Tomato and Goats Cheese Tart

Tomato and Goats Cheese Tart cooked using Glad Aluminium Foil and Glad Bake

Recipe by: Jason Roberts

The flakey pastry recipe was handed down to me by my mentor Damien Pignolet, who has been a colleague and good friend for many years. The recipe makes the most incredibly textured pastry I have ever eaten. Feel free to substitute a pre-prepared commercial brand for convenience, just remember to cook the pastry till it’s crisp, you’ll end up with a much better end result.

Serves 4

Ingredients

Damien’s Flakey Pastry

  • 260 g plain flour
  • 180 g chilled butter
  • Pinch salt
  • 50 ml water
  • 1 egg white
  • Zest of ½ a lemon (optional)
  • Pinch of cayenne pepper (optional)

Filling

  • 3 x 60 g eggs
  • 450 ml cream
  • Pinch white pepper
    Pinch nutmeg
    50 g firm goats cheese
    2 vine ripened tomatoes – oven dried (see note)

Method

  • Sift the flour and salt into a clean bowl.
  • Grate the butter over the flour.
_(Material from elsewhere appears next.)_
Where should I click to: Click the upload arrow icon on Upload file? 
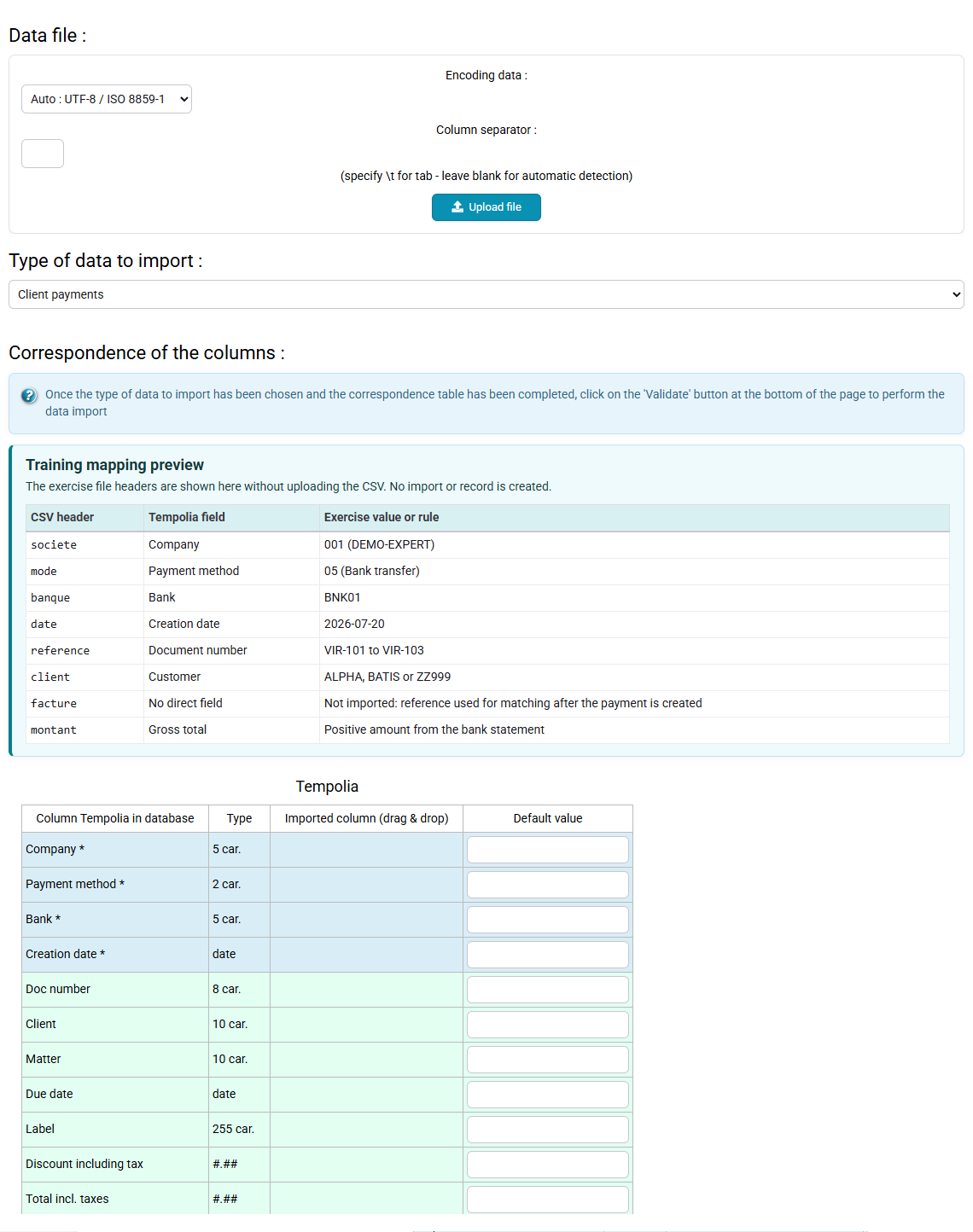pyautogui.click(x=457, y=207)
Using your hands lightly lift the flour through the butter separating all the little clusters, coating butter evenly.
  • Pour on the water. Using the heel of your hand proceed by pushing the butter into the flour away from yourself.
  • Pull flour and butter back and repeat till flour has absorbed the butter and you are left with dough.
  • Wrap the dough tightly in GLAD plastic wrap and rest* in the refrigerator for an hour before using.
  • Pre-heat oven to 170°C Roll out the pastry on a floured surface until it is 4 mm thick.
  • Press into a round 23–27 cm tart tin and rest in the refrigerator for 10 minutes. Cover the pastry with a piece of Glad baking paper or lightly buttered GLAD aluminium foil and fill with blind baking weights, dried pulses or rice.
  • Blind bake in the oven for approximately 20–25 minutes then remove GLAD foil and weights, return to oven for about 5 minutes to finish browning. Brush the hot pastry shell with lightly beaten egg white, to seal any possible cracks, dry in oven for a further 2 minutes.
  • Place eggs, cream, white pepper and nutmeg into a medium sized bowl and beat lightly with a fork until well mixed but not aerated (no bubbles). Once all ingredients are mixed, set the bowl over a pot of lightly simmering water, mixing constantly for 2–3 minutes until mixture is lukewarm, but not hot.
  • Carefully pour custard into the prepared tart shell, drop oven temperature to 125°C and bake for 30 minutes. Remove tart and place the goats cheese and tomato on top. Return to the oven for a further 5 minutes.
  • When cooked, the custard filling should still have a slight wobble to it, but not be runny. Allow to cool before serving.

Note: To oven dry tomatoes, slice 5 mm thick and sprinkle with dried thyme leaves and black pepper and cook at 155°C for 2 hours.

* Resting is a process that allows the gluten in the flour to relax and minimise shrinking whilst cooking.